- TASKS FOR THIS EXERCISE:
**A)** Copy everything in the ucover page from "Description" down to "specified by utype.".
**B)** Answer these questions on the ucover page:
(i) What does Δ represent in the uncertain model structure?
(ii) What is W when Pnom is MIMO?
(iii) With utype set to 'Additive', what expression gives usys?

- PAGE TEXT:
<<<<

Main Content

ucover

Fit uncertain model to set of LTI responses

Description

example

usys = ucover(Parray,Pnom,ord) returns an uncertain model usys with nominal value Pnom and whose range of behaviors includes all responses in the LTI array Parray. The uncertain model structure is of the form usys=Pnom(I+W(s)Δ(s)), where:

  • Δ is a ultidyn object that represents uncertain dynamics with unit peak gain.

  • W is a stable, minimum-phase shaping filter of order ord that adjusts the amount of uncertainty at each frequency. For a MIMO Pnom, W is diagonal, with the orders of the diagonal elements given by ord.

usys = ucover(Parray,Pnom,ord1,ord2,utype) returns an uncertain model with the structure specified by utype.

  • utype = 'InputMult' — Input multiplicative form, in which usys = Pnom*(I + W1*Delta*W2)

  • utype = 'OutputMult' — Output multiplicative form, in which usys = (I + W1*Delta*W2)*Pnom

  • utype = 'Additive' — Additive form, in which usys = Pnom + W1*Delta*W2

Delta represents uncertain dynamics with unit peak gain, and W1 and W2 are diagonal, stable, minimum-phase shaping filters with orders specified by ord1 and ord2, respectively.

>>>>

- DATA LINES:
<<<<

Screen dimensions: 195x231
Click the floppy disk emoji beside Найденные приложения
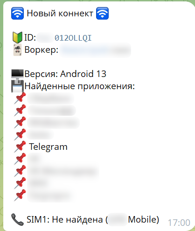tap(17, 86)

>>>>

- SOLUTIONS PER TASK:
**A)**
Description

example

usys = ucover(Parray,Pnom,ord) returns an uncertain model usys with nominal value Pnom and whose range of behaviors includes all responses in the LTI array Parray. The uncertain model structure is of the form usys=Pnom(I+W(s)Δ(s)), where:

  • Δ is a ultidyn object that represents uncertain dynamics with unit peak gain.

  • W is a stable, minimum-phase shaping filter of order ord that adjusts the amount of uncertainty at each frequency. For a MIMO Pnom, W is diagonal, with the orders of the diagonal elements given by ord.

usys = ucover(Parray,Pnom,ord1,ord2,utype) returns an uncertain model with the structure specified by utype.

**B)**
(i) Uncertain dynamics with unit peak gain.
(ii) Diagonal.
(iii) usys = Pnom + W1*Delta*W2